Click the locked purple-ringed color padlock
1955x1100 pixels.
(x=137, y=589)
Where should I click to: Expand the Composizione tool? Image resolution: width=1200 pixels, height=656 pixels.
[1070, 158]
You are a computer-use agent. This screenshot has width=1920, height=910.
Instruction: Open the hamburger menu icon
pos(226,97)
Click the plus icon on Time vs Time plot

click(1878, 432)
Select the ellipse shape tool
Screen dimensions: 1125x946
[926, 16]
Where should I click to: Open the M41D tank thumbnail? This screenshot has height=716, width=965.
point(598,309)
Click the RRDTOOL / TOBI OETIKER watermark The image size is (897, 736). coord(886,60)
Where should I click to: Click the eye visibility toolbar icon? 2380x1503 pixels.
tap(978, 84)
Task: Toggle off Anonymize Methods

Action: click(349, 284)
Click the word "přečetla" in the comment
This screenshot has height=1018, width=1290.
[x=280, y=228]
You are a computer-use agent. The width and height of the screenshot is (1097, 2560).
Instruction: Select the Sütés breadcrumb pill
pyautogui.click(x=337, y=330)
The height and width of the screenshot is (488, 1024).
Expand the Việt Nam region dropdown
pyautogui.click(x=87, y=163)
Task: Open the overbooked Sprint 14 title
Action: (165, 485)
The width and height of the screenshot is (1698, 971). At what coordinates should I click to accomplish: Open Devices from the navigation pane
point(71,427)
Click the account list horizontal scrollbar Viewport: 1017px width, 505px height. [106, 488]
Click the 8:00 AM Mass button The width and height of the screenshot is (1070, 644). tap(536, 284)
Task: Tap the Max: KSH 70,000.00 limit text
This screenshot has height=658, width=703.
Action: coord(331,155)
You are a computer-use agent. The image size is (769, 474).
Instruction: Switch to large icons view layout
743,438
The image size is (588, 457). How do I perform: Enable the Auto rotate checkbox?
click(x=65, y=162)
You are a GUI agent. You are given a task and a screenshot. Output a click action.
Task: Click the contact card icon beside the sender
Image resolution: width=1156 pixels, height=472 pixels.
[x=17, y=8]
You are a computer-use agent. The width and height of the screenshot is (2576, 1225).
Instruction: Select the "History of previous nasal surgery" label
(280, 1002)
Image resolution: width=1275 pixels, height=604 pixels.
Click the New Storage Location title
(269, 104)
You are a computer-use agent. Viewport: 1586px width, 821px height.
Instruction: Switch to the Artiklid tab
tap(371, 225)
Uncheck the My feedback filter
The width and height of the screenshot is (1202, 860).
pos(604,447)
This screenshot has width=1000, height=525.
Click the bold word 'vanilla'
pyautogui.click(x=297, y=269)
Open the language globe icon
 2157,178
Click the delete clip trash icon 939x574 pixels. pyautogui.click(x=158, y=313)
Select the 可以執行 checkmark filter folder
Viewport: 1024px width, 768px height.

§ **Requirements**: From the items above, copy each line that contains the word "agent". Case counts.

§ **Output**:
You are a computer-use agent. This screenshot has width=1920, height=910.
You are a computer-use agent. The width and height of the screenshot is (1097, 2560).
You are a computer-use agent. The image size is (769, 474).
You are a GUI agent. You are given a task and a screenshot. Output a click action.
You are a computer-use agent. The width and height of the screenshot is (2576, 1225).
You are a computer-use agent. Viewport: 1586px width, 821px height.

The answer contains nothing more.